No início da década de noventa, eu trabalhava em uma agência bancária situada no Castelo, bairro não oficial anexo ao centro do Rio de Janeiro.
A agência, de médio porte, dispunha de um razoável volume de
negócios e de uma carteira de clientes formada, em sua maioria, por
assalariados. Apesar de localizada em área de concentração
bancária, a mesma distava
das vias arteriais do Centro, onde corria o
fluxo de grandes clientes. Por
essa razão, e pela natureza de sua clientela, a
agência recebia, da
alta administração do Banco, rotineiras
ameaças de encerramento das atividades, face a dificuldade da equipe
no
atingimento das sempre
questionáveis metas estipuladas.
Quando passei a atuar no corpo gerencial, um colega apresentou ao
comitê1 da agência uma proposta de empréstimo
formulada por um recém-ingressado correntista. O
cliente era amigo de longa
data desse meu colega, atuava na área do
comércio e vinha passando por momento financeiro delicado. Como se
tratava de conhecido de
um membro do comitê (considerados os riscos da operação, claro),
a proposta foi aprovada, sem ressalvas, e o valor pretendido,
depositado, cerca de 24 horas depois, na
respectiva conta.
No
entanto, dias depois do
vencimento da primeira parcela do empréstimo,
transcorridos sem a manifestação do cliente, o gerente geral da
agência veio ter comigo e com o colega defensor do empréstimo:
- Conversem com o cliente e vejam o que conseguem. Se
necessário, renegociem a dívida, pois a Superintendência está
apertando o nosso
(= o do
colega
=
o meu)
pescoço.
E tratamos
de cumprir
com o que nos cabia.
Contudo,
não localizamos o cliente no endereço informado
em sua ficha cadastral. Foram
necessárias quase duas semanas mais para que o meu já quase
desesperado colega descobrisse
o
paradeiro comercial de
seu amigo de longa
data.
Informamos
o
fato ao gerente geral e rumamos
para o novo endereço. Atravessamos
a Cinelândia e descemos
a rua Uruguaiana, em direção ao “camelódromo”,
até darmos
num prédio antigo, de aparência triste.
Subimos ao segundo piso,
por
um elevador com porta pantográfica,
e lá estava o cliente que, ao ver-nos, mostrou-se mais embaraçado
que surpreso. Desculpou-se
pelo
“atropelo” das
últimas
semanas,
esclareceu
que o primeiro trimestre do ano lhe havia resultado em prejuízo e
que optara,
havia
pouco,
por mudar
de negócio. Ainda no ramo do comércio (não me recordo de
que produto vendia em sua proposta anterior),
agora se
aventurava na venda de brinquedos. Estávamos
a cerca de quinze dias da Páscoa e o cliente nos prometeu algum
dinheiro após o feriado, conforme o resultado das vendas.

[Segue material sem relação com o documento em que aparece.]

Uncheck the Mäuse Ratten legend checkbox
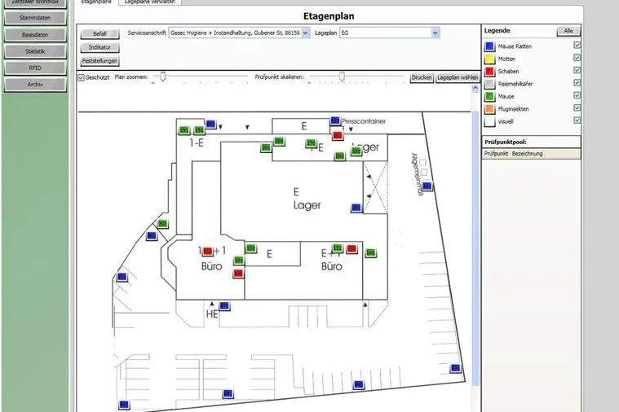Viewport: 619px width, 412px height. [577, 46]
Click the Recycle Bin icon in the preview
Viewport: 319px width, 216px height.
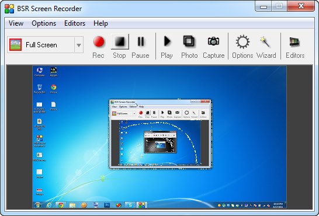(x=40, y=89)
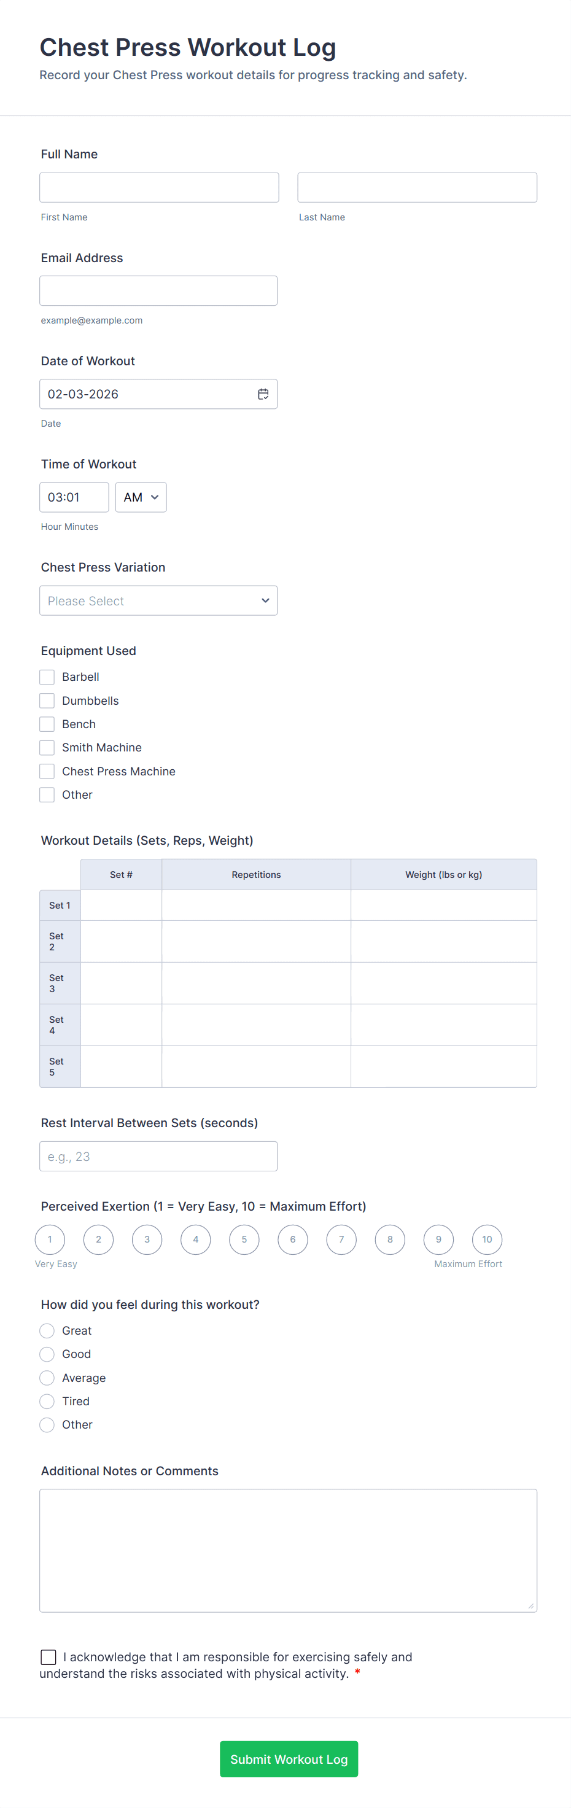Click the Rest Interval seconds field
Viewport: 571px width, 1808px height.
[x=158, y=1156]
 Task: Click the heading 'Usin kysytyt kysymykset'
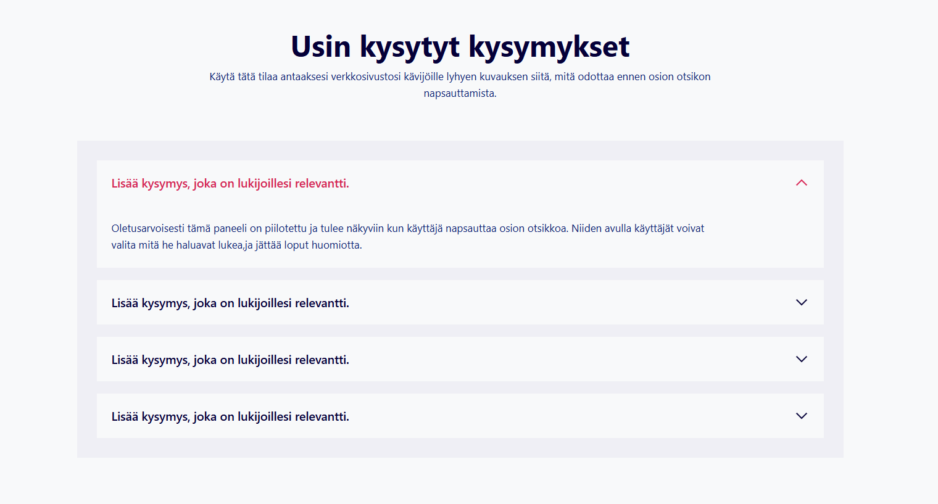460,46
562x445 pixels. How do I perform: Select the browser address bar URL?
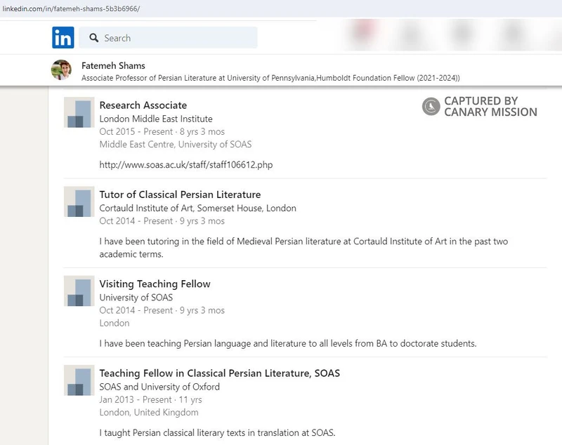(70, 6)
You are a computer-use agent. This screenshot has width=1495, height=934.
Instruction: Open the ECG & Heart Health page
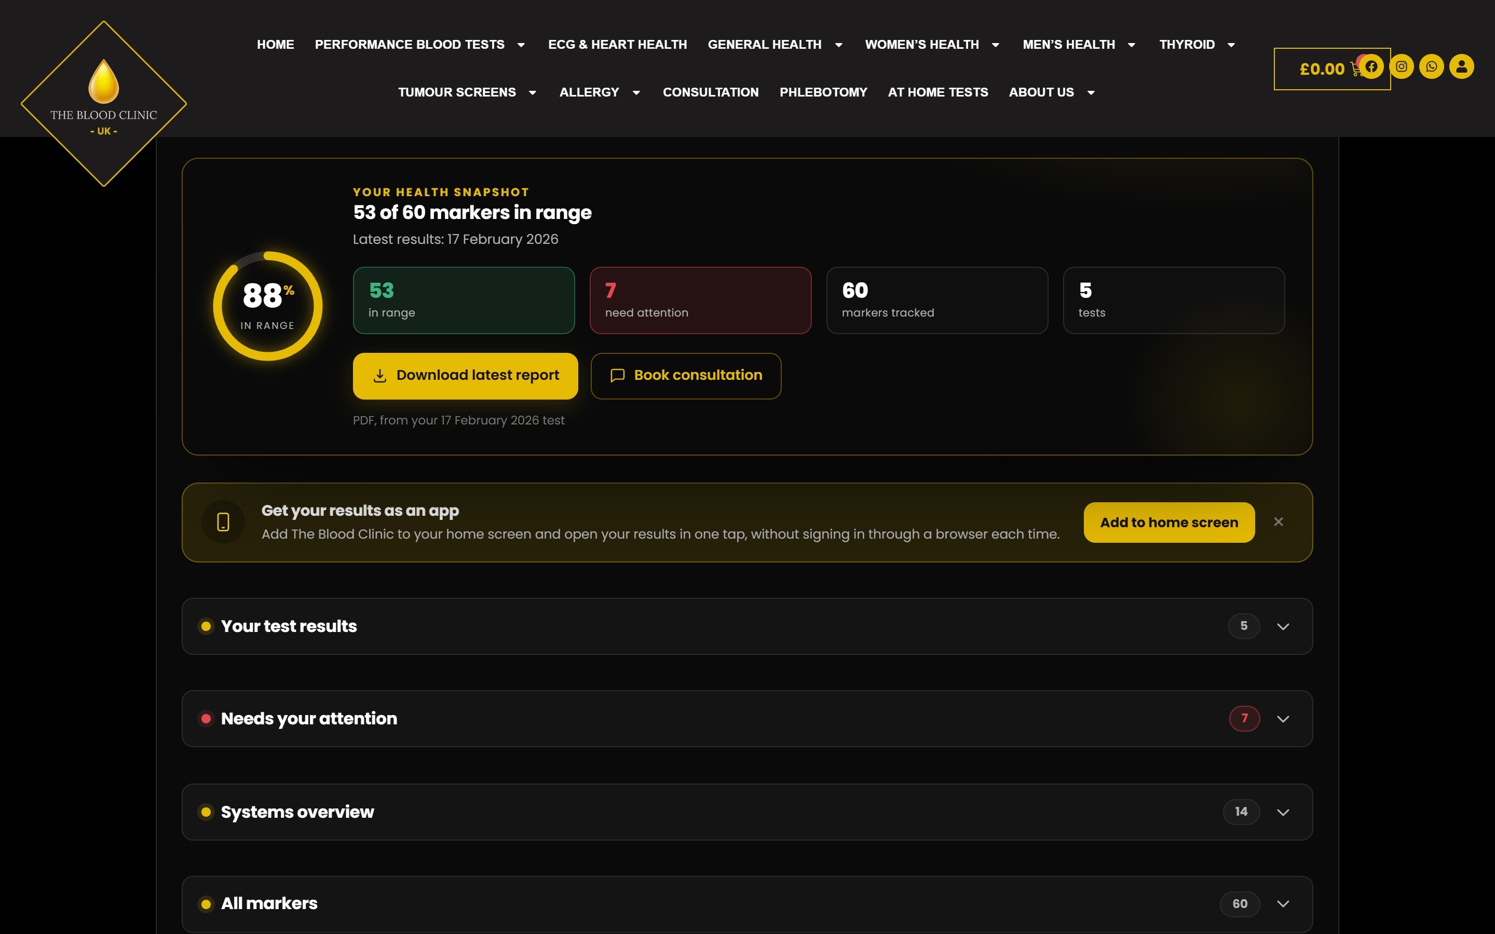coord(617,44)
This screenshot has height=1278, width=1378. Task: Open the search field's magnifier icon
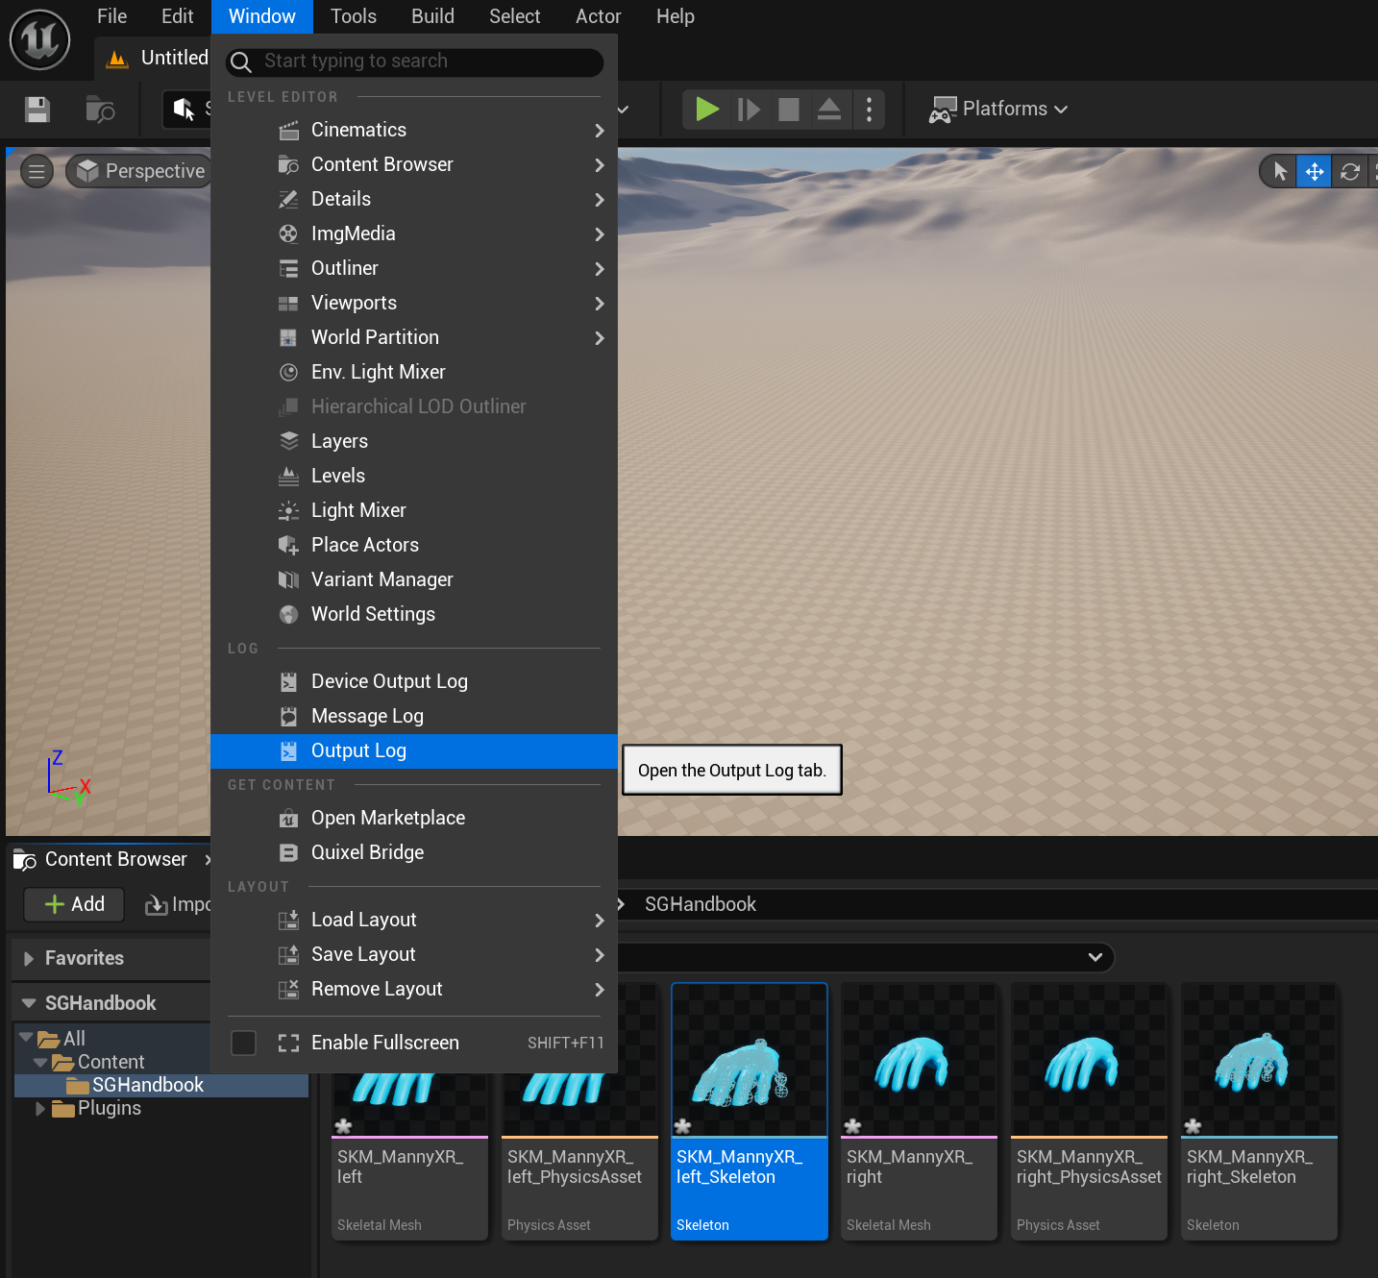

Eu e meu colega nos entreolhamos, já reconhecendo,
a essa altura, que
o propósito da visita se perdera.
Antes,
porém, de darmos
por encerrada a sessão, o cliente nos
pediu que o aguardássemos.
Dirigiu-se
ao depósito e, minutos depois, retornou com duas caixas de
aproximadamente trinta
e cinco centímetros de altura, cada.
Eram
coelhos de pelúcia, os quais ofereceu-os
a mim e ao meu colega. Entendemos que a
oferta era
uma espécie de mea culpa por ele ter sumido do mapa sem
comunicar
ao Banco. Se
o
cliente ficou desconcertado com a nossa visita, também nós o
ficamos face o inusitado da situação. Afinal, ganhar coelhos de
pelúcia era algo
inédito em nossas carreiras como
bancários. Mas o
que nos chamou a atenção mesmo foi o
nome dos coelhos: Longuinho.
Ao término da
nossa visita, eu e o
colega deixamos
o claustrofóbico edifício,
ganhando
a rua Uruguaiana; e tomamos
o caminho de
regresso à agência, subindo
em direção à Cinelândia, cada qual com o seu “Longuinho”
debaixo do braço. Foi
quando recebi uma cutucada. O
colega foi direto ao ponto:
- Pois é, Chiquinho, vamos chegar à agência sem o
puto de um tostão no bolso e o gerente geral vai querer é enfiar o
Longuinho na gente…
É
fato que não
fazíamos ideia do que nos aguardava quando
adentrássemos a agência e se a
situação
era para rir ou chorar. Mas garanto que essa
não era a nossa preocupação de momento; o problema
é que a embalagem do brinquedo não continha
apenas o coelho de
pelúcia, mas uma robusta
cenoura...
1 comitê – as decisões no nível gerencial são tomadas com a participação de todos os gerentes da agência (gerente geral e os de pessoa física e jurídica).